- _Text excerpt_:
▬▬▬▬▬▬

These questions of lifestyles, our mines are in remote rural locations, and so it's a challenge to keep workers there.
We are offering greater benefits, trying to encourage people to join us.
But beyond that, we're looking at things like driverless big haul trucks for our mining
operations. We're instituting automation and robotics in our underground mine operations.
And then we're using artificial intelligence and other data analytic tools
to help make us much more efficient.
It's a great opportunity for us in any event,
but it becomes a necessity as the need for workers.
And we want to grow our business in the United States.
We currently supply about a third of the market downstream for copper in the U.S.
We have 50% of the mine copper in the U.S.
And it's a very favorable place for us to operate.
So we're working hard to solve this,
but it has been a near-term limitation on the sheer
amount of material that we can mine.
Yeah.
Made in America.
I just want to quickly tug on that thread about the U.S. being a favorable place to
operate because we did just talk about, we did just have that report on what's going
on with lithium in Chile.
How does it speak to the geopolitical dynamics right now that your
company navigates when it comes to these critical resources?
You know, Morgan, not too many years ago there was the accepted wisdom was that copper
mining was dead in the Southwest United States. But because of the global demand led by China, these mines that we have, and some of them go back to the 19th century, have become very profitable.

▬▬▬▬▬▬

- _Material supplied_:
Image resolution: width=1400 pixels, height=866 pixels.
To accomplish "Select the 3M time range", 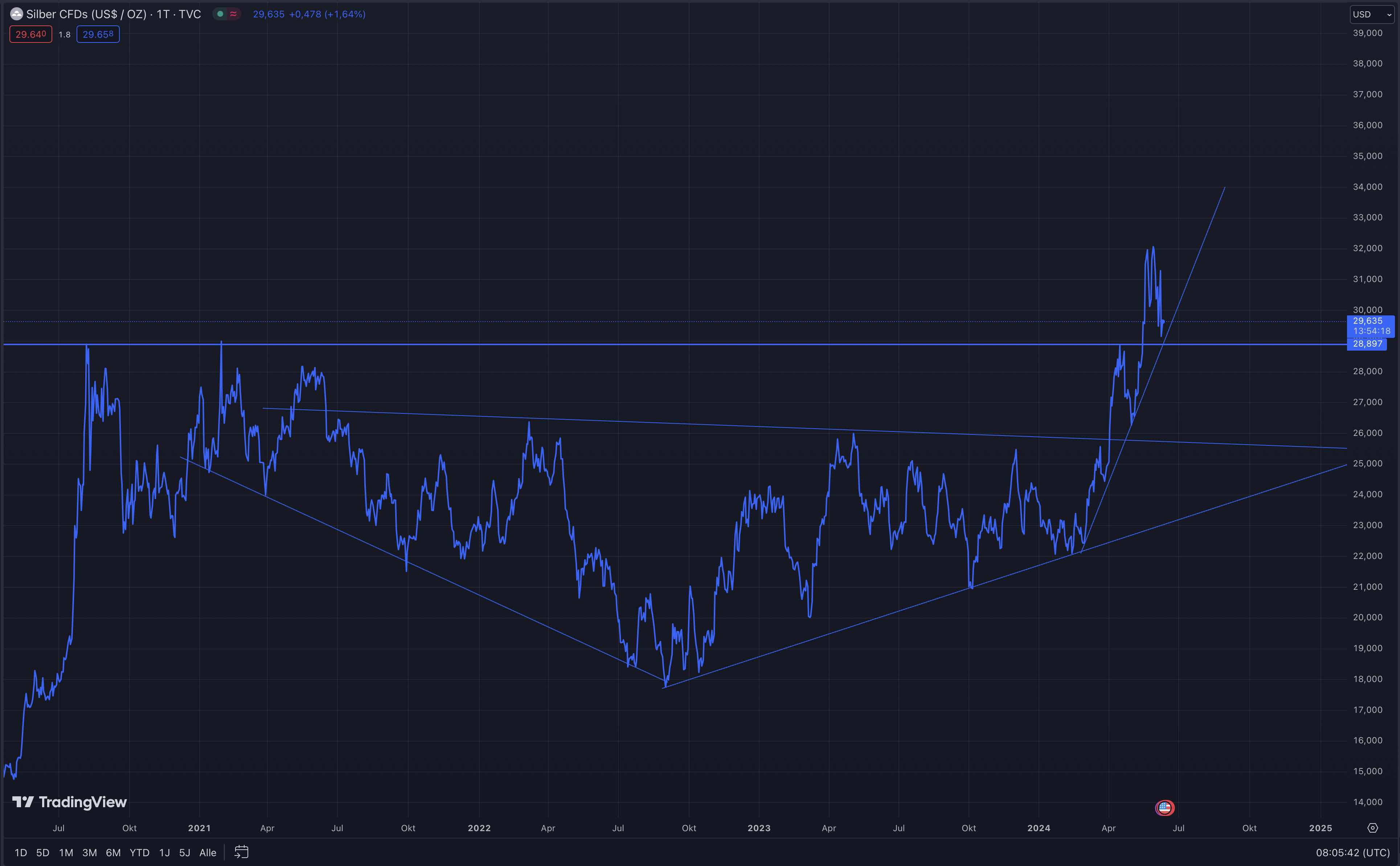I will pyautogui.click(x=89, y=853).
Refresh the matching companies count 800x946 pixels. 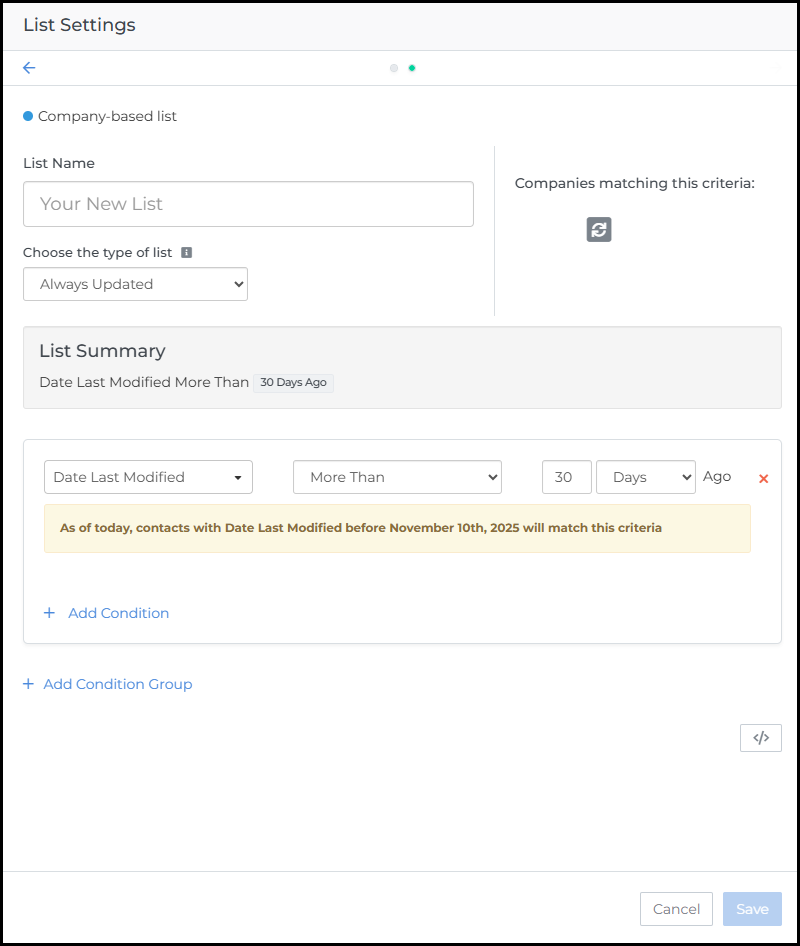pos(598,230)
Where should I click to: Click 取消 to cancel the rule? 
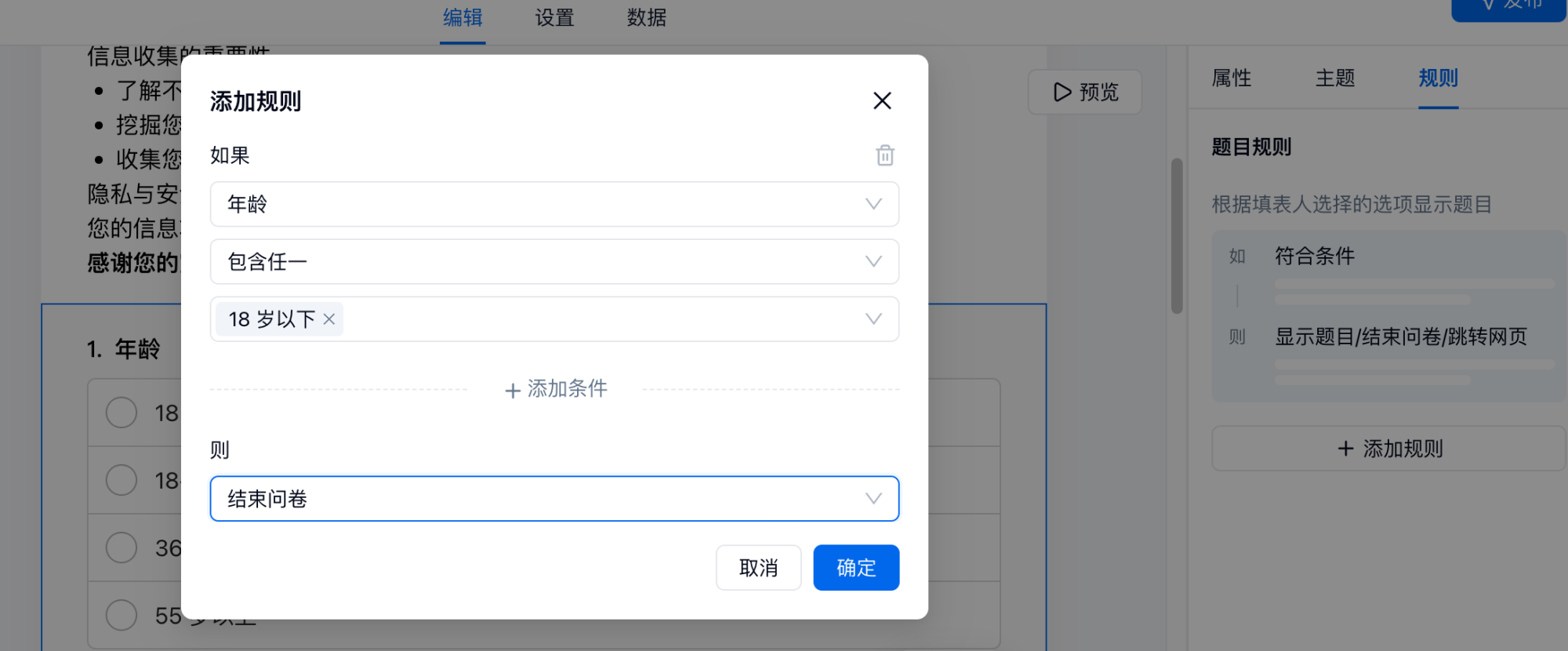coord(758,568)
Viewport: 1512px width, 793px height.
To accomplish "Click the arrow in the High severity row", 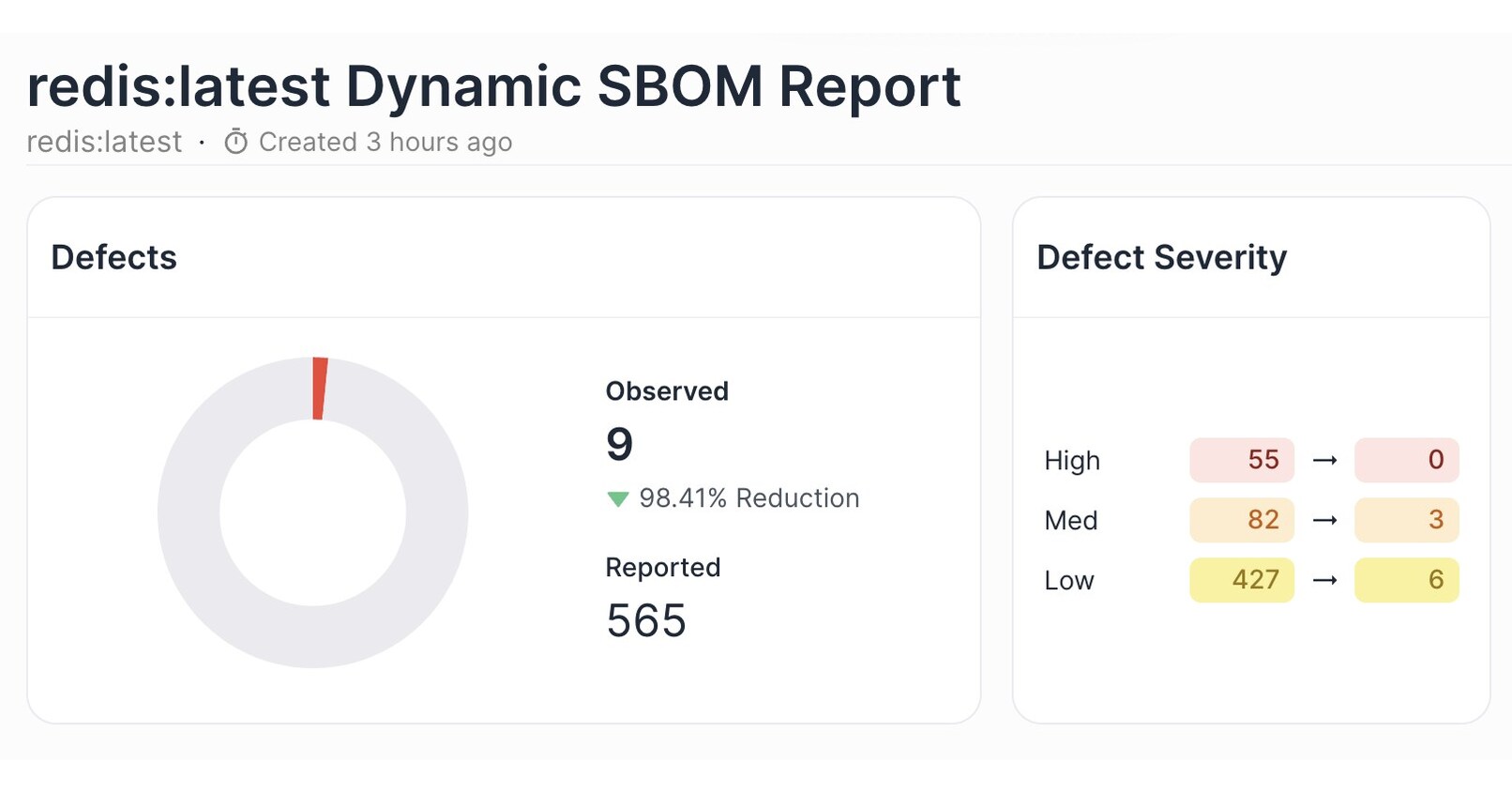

▬▬▬▬▬▬

- _Things to do_:
a – Copy the listing word for word, starting at the line that contains "Viewport: 1512px width, 793px height." and ending with the last line of the listing. Omit the pictures.
b – Continue the interview excerpt about copper mining from its final sentence.

- _In response_:
a –
Viewport: 1512px width, 793px height.
To accomplish "Click the arrow in the High severity row", 

b –
And so we're, for example, we own virtually all of the property that our mines are located on in fee, and that means we pay no royalties we have great support from
the communities where we operate terms of providing education health care
welfare and housing and so forth so it's just a tremendous advantages of
operating in the United States it's not widely appreciated because companies
have to go where resources are. And around the world today, political issues, community issues are causing delays in projects
and making overseas operations more costly than they once were.
Made in America.
Richard Adkerson, it's great to speak with you.
Thanks for joining us today.
All right.
Thank you for having me.
CEO of Freeport-McMoran.
Now, breaking news on the Fed, Seema Modi has it.
Seema.
John, we have new numbers from the Fed on deposits across the banking sector.
And what we're seeing is a reversal from last week where commercial banks saw deposits down $76 billion versus the last week.
Deposits at domestic banks down $49 billion versus the last week after rising by $45 billion.
Fed deposits at large banks down $45 billion.
And deposits at the smaller banks, which we know have been particularly challenged by higher rates, down $5 billion.
This does follow two consecutive weeks of deposits rising across the financial sector. And next week,
we do get major earnings from eight regional banks, including PacWest and First Republic.
So we'll see what the story is when it comes to deposits, which, again, the takeaway from
earnings season has been that they've been rebounding, but week-to-week data suggesting
otherwise. John? Seema, thank you. And now the volatility index is near the bottom end of its long term range.
But there are some questions swirling about how effective it really is as a market signal.
Well, new data could be coming. We will explain when Overtime comes right back.
Welcome back to Overtime. Time for a CNBC News update with Courtney Reagan. Courtney.
Thank you very much, John. Here is your CNBC News update at this hour.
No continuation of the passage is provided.